[Collected data entries]
********
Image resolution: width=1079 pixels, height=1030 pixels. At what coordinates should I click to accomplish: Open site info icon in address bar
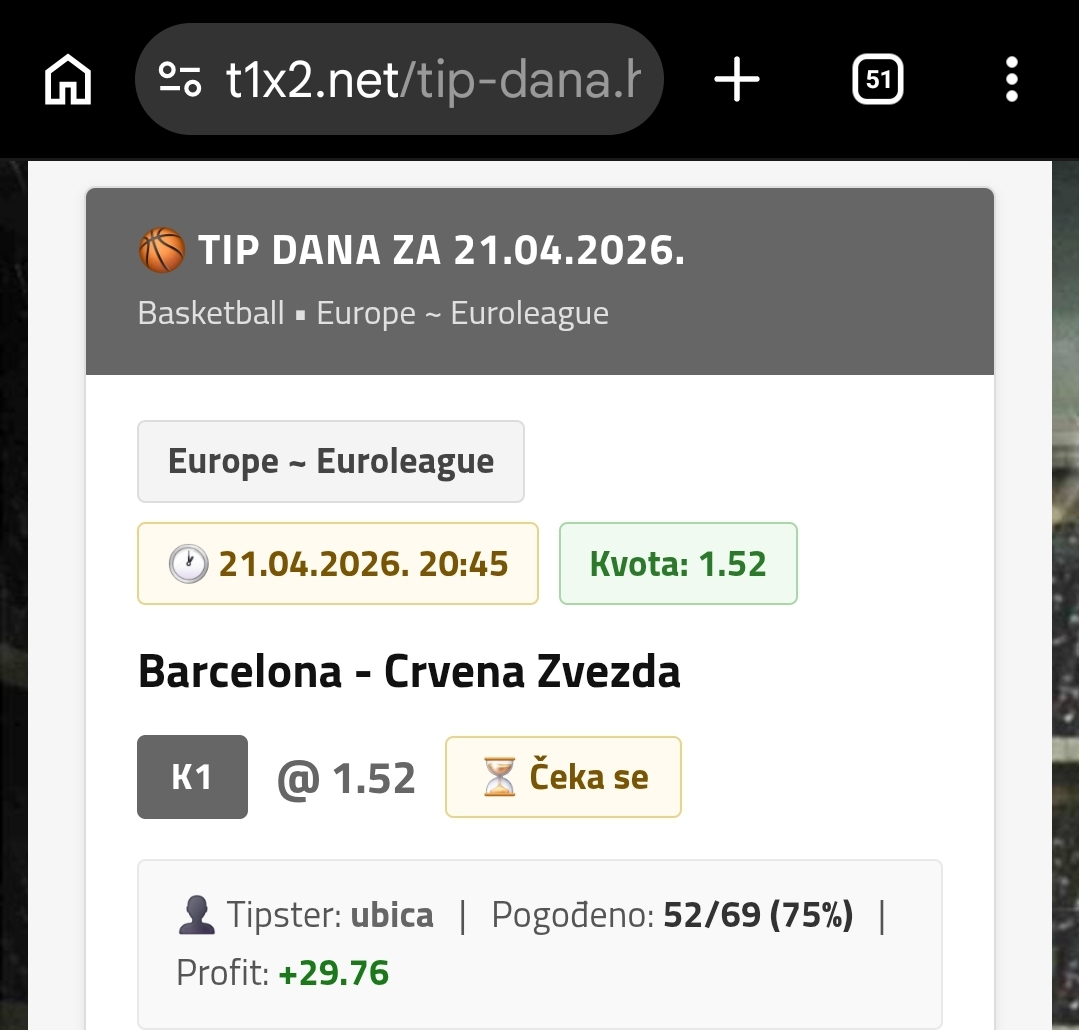pyautogui.click(x=181, y=79)

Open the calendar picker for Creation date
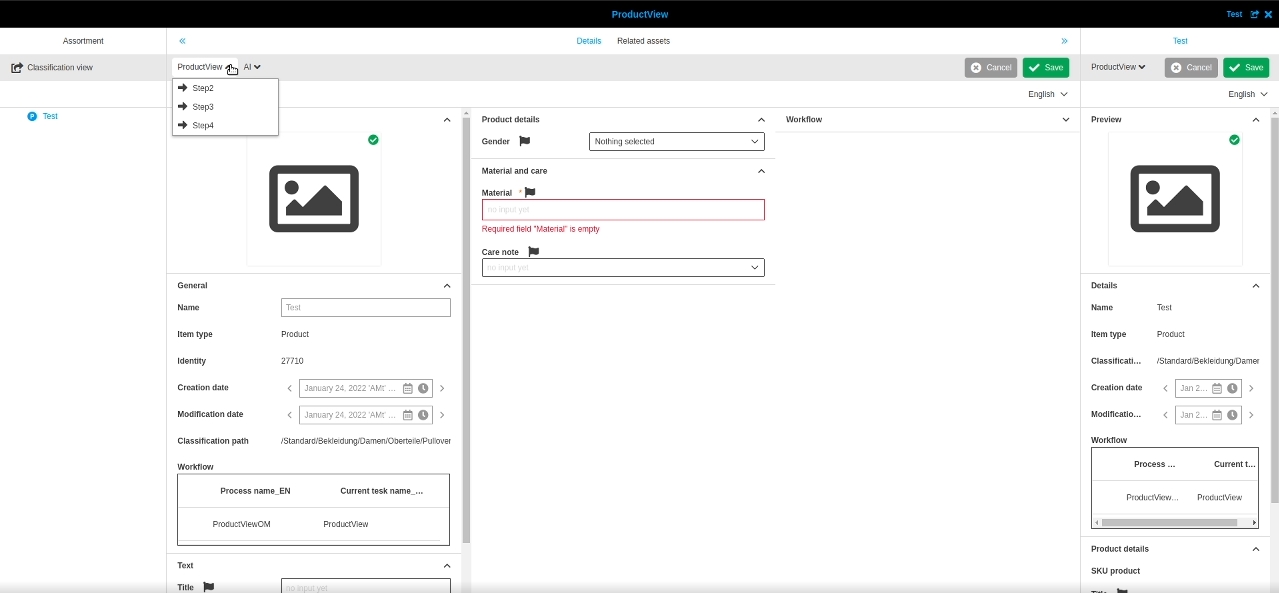408,388
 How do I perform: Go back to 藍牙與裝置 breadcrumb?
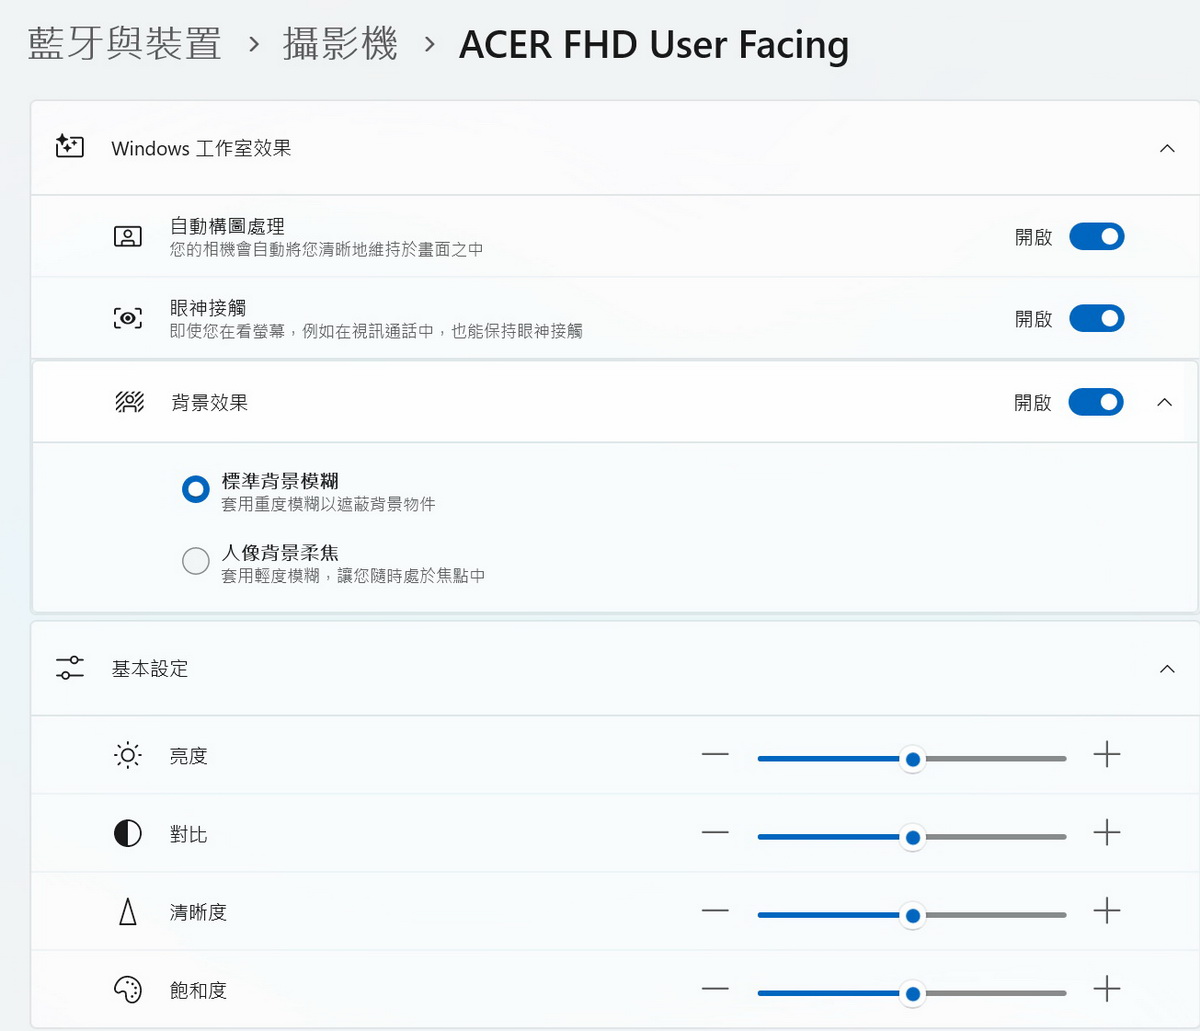coord(124,44)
********
PROBLEM DESCRIPTION: All of the data above must be printed exactly, minus its pictures.

WRITTEN RESPONSE:
Image resolution: width=1079 pixels, height=1030 pixels. At what coordinates should I click to accomplish: Open site info icon in address bar
pyautogui.click(x=181, y=79)

Open the calendar picker for Creation date
408,388
 How do I perform: Go back to 藍牙與裝置 breadcrumb?
coord(124,44)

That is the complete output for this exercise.